De esta manera iremos cumpliendo misiones, aumentando nuestro rango, nuestro poder y recorriendo el mapa. En ocasiones podremos participar en minijuegos del mapa que veremos señalados en color amarillo. Estos retos sólo aparecen en determinados momentos del juego. Por ejemplo, con Jiraya tendremos que eliminar a un número de enemigos utilizando el Harem no Jutsu. Pero el otro aspecto interesante en “Uzumaki Ninden” está en la inclusión del sistema de bloques mágicos personalizables. Estos bloques tendrán que encajarse en una figura a modo de puzzle. Por supuesto, cada uno cuenta con un color y una forma que le confieren unas habilidades al protagonista. Los rojos pueden aumentar nuestro ataque o salud así como defendernos de determinadas armas. Los de color azul influyen en el poder y la magia modificando tu chakra. En cambio, los verdes están dedicados a los movimientos especiales como el Rasengan. Por último si completamos todos los huecos de la plantilla conseguiremos algunas habilidades extra, estando para ello los bloques amarillos, que toman la forma que posiblemente nos falta para ello. La combinación de estos bloques da cierto toque RPG al juego y anima al jugador a equipar su propio Naruto y hacerlo más o menos fuerte en determinados campos.
A Nivel Técnico
Siempre quedará la duda sobre cómo le hubiera sentado un engine gráfico cel-shading a este lanzamiento, pero dadas las complicaciones que tienen las desarrolladoras para aplicarlo de forma decente es mejor no lanzar hipótesis innecesarias. A cambio nos podemos encontrar con una recreación de la serie a base de polígonos que no decepcionará a ninguno de sus fans. Los personajes cuentan con un tamaño considerable, parecido al de la serie “Dynasty Warriors”, además de todos los detalles que podemos ver en sus diseños de la serie. Con los escenarios ocurre exactamente lo mismo, lo suficientemente amplios como para albergar buenas batallas entre varios personajes y con elementos naturales bastante conseguidos como el agua, la vegetación, el viento… Del motor gráfico también sorprenden dos apartados: la buena definición de todos los elementos y la fluidez en el combate, donde no se resiente demasiado de la carga gráfica. Para todos aquellos que echen de menos el aspecto original del manga, las secuencias de vídeo creadas por el motor de juego normal van acompañadas de las caras de los personajes en el anime y que en muchos casos resultan más expresivas que las propias del juego. En resumen, visualmente obtiene unos resultados de gran nivel y más cuidados de lo que se le puede suponer a este tipo de lanzamientos. Por su parte el sonido se mantiene en la línea de otros títulos del género que combinan la banda sonora en función de lo que acontece en pantalla. Los puristas de la serie podrán también apreciar las voces originales en los personajes del juego.
Conclusión
La mejor noticia en “Naruto: Uzumaki Ninden” es que pese a estar respaldado por una licencia comercial de éxito podemos contemplarlo como un juego que no perdería demasiado si lo apartáramos de ella.

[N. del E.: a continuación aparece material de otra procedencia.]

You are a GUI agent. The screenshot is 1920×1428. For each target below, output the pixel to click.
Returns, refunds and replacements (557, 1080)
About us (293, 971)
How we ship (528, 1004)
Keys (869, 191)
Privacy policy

Obviamente, muchos de los elementos que veremos están justificados en el popular anime, pero también es capaz de confirmarse como un desarrollo sólido sin necesitarlos. A partir de aquí nos encontramos con una adaptación fiel al espíritu de la serie con los personajes y espectaculares escenas que encantarán a sus fans. Por otra parte, los profanos en la historia de Naruto disfrutarán de un beat em up clásico pero entretenido igualmente que sólo plantea dudas en la cantidad de saltos que hay entre niveles de acción y secuencias o paseos por el mapa. Una vez más su llegada a nuestro territorio sigue siendo toda una incógnita, por lo que la importación es la única salida para los impacientes.